AP Biology Trip Gives Students New Experiences

By Kimberly Ho ’16
    Extracting worms from a petri dish, the AP Biology class analyzed a worm’s nervous system on how a single stimulus can trigger different responses at Rockefeller University on May 21.
    “The purpose of this trip was to expose the students to real science research,” said Ms. Jessica Ross, AP Biology teacher.
    The students got to work with scientist Dr. Elizabeth Waters and used worms known as C. Elegans, which are one millimeter. The purpose was to test if the worms knew that benzaldehyde, a colorless liquid with the odor of bitter almonds, was simply a liquid and not real almonds.
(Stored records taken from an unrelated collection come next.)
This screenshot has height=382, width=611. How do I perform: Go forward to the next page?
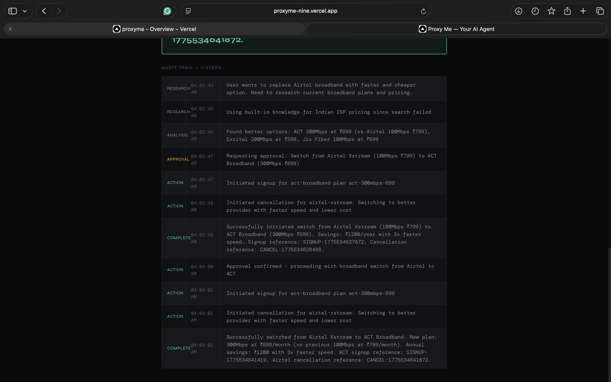pos(59,11)
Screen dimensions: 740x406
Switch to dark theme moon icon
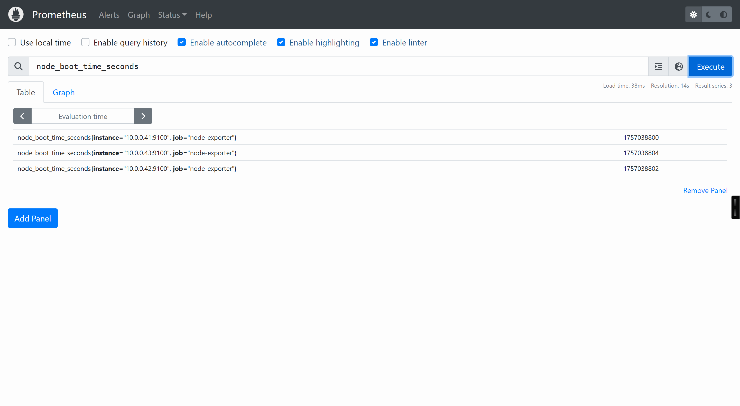point(709,14)
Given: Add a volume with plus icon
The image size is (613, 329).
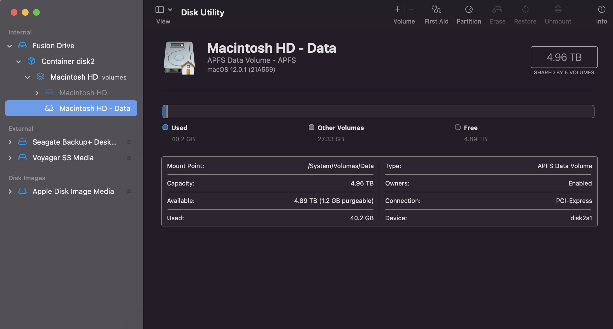Looking at the screenshot, I should click(x=397, y=10).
“Being able to work with actual lab equipment and becoming a scientist for a day was an eye opening experience,” said Sharon Li ’16.
For practice, the students washed the worms and placed them on an assay plate. First, the students extracted the worms from the petri dish by adding a wash buffer, a saline solution, and using a micropipette. Then, they placed the worms into a microtube and waited three minutes until the worms settled to the bottom of the tube. Next, they took out the old buffer and replaced it with new buffer. They repeated this three times.
“My favorite part of the trip was washing the worms,” said Daniela Lara ’16. “I hesitated at first, but it felt very soothing and relaxing after a while.”
The students placed two solutions called vehicle and benzaldehyde onto the assay plate. The vehicle solution was a marker with no food, while the benzaldehyde was a marker with the food for the worms. The assay plate was labeled with three boxes: S for Start, V for Vehicle and B for Benzaldehyde.
The students placed the worms onto the assay plate and waited for an hour. Then, the assay plates were placed into a chloroform solution in incubation for 15 minutes.
    Next the students repeated those steps to do their experiment with two sets of worms and added a benzaldehyde buffer to the microtubes. They placed the tube in a rotator for an hour to mix the worms with the benzaldehyde buffer.
They repeated all the steps with the assay plate and incubation. At the end of the day, they counted how many worms moved to each box. About 70 to 150 worms on the plate moved despite having benzaldehyde buffer inside of them.
“The facilities were really nice,” said Helen Wong ’15. “But I think what was most interesting about the trip was that we got to work with living organisms and see how they behaved.”